Laporan itu muncul beberapa jam setelah Presiden Amerika Serikat Donald Trump mengumumkan pembatalan rencana serangan terhadap Iran yang sebelumnya dijadwalkan berlangsung pada Kamis malam.
Dalam unggahan di platform Truth Social, Trump mengatakan pembahasan dan poin-poin akhir kesepakatan telah disetujui secara prinsip maupun rinci oleh seluruh pihak yang terlibat, termasuk Amerika Serikat, Israel, Arab Saudi, Uni Emirat Arab, Qatar, Turkiye, Pakistan, Bahrain, Kuwait, Yordania, Mesir, dan sejumlah pihak lainnya.
Trump juga menyatakan blokade angkatan laut Amerika Serikat di Selat Hormuz akan tetap diberlakukan hingga kesepakatan tersebut benar-benar dirampungkan. Menurut dia, waktu dan lokasi penandatanganan perjanjian akan diumumkan dalam waktu dekat.
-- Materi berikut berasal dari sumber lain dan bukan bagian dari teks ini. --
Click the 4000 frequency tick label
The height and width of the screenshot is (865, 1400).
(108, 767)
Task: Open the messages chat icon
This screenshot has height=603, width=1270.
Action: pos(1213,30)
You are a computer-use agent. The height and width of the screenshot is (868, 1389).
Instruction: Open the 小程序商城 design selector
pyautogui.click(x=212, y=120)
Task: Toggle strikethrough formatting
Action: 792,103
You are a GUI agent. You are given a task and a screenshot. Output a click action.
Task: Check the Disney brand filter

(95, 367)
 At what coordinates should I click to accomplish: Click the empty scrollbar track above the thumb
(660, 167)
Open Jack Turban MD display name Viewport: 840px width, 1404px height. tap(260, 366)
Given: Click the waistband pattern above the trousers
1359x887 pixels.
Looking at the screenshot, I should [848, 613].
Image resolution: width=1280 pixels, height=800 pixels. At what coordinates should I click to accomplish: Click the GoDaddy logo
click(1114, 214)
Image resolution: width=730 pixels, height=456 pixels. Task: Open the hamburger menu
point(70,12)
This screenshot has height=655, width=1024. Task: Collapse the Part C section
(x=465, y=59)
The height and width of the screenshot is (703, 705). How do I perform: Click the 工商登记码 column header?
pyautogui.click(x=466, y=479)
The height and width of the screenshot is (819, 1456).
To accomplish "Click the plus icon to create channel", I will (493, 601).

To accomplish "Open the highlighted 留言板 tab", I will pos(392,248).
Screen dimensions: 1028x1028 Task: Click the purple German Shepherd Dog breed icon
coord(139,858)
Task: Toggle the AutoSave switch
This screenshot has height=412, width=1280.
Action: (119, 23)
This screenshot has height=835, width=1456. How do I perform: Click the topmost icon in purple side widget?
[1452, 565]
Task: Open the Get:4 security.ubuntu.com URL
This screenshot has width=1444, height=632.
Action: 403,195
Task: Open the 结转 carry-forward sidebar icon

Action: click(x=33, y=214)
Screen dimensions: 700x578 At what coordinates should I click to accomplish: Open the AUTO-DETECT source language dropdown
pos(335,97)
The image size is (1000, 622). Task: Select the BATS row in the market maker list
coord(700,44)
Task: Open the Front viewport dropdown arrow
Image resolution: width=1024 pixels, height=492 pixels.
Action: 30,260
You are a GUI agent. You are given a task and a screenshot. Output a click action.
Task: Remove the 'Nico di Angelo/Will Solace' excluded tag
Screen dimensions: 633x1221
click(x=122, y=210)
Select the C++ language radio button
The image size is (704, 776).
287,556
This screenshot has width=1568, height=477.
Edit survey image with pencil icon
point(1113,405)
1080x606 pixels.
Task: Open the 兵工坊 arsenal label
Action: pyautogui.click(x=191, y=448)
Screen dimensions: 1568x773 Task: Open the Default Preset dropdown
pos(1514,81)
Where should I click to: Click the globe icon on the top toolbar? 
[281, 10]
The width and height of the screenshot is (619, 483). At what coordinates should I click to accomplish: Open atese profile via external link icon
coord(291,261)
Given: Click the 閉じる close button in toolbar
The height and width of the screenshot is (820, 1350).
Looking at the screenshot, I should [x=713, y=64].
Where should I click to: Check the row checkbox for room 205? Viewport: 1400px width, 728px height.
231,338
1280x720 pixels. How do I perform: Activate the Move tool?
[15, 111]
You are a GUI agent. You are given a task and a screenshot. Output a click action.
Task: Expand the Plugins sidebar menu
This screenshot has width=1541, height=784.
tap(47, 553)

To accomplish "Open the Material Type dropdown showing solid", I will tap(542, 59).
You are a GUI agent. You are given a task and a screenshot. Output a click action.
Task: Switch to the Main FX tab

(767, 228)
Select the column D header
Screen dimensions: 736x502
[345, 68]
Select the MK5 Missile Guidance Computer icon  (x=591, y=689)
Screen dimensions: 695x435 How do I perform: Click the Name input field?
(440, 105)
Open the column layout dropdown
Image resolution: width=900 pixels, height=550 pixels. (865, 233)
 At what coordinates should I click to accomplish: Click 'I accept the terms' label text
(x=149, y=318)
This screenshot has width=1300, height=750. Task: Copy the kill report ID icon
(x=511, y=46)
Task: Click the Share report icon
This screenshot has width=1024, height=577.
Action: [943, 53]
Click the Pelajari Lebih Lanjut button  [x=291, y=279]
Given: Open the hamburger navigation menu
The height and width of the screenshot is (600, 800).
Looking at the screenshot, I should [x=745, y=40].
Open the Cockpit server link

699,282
Di tengah upaya diplomatik tersebut, ketegangan militer antara kedua negara masih berlangsung. Pasukan Amerika Serikat pada Kamis melancarkan hari kedua serangan terhadap sejumlah target di Iran setelah sebuah helikopter Apache ditembak jatuh di Selat Hormuz.
Sementara itu, Korps Garda Revolusi Islam Iran (IRGC) mengklaim telah menyerang 18 target militer utama Amerika Serikat, termasuk Pangkalan Udara Ali Al Salem dan Ahmad Al Jaber di Kuwait, Pangkalan Udara Sheikh Isa di Bahrain, serta pangkalan yang menampung jet tempur Amerika Serikat di Yordania.
Eskalasi terbaru tersebut semakin meningkatkan ketegangan di kawasan setelah serangan Amerika Serikat terhadap Iran dan pengumuman Teheran mengenai penutupan Selat Hormuz bagi lalu lintas maritim.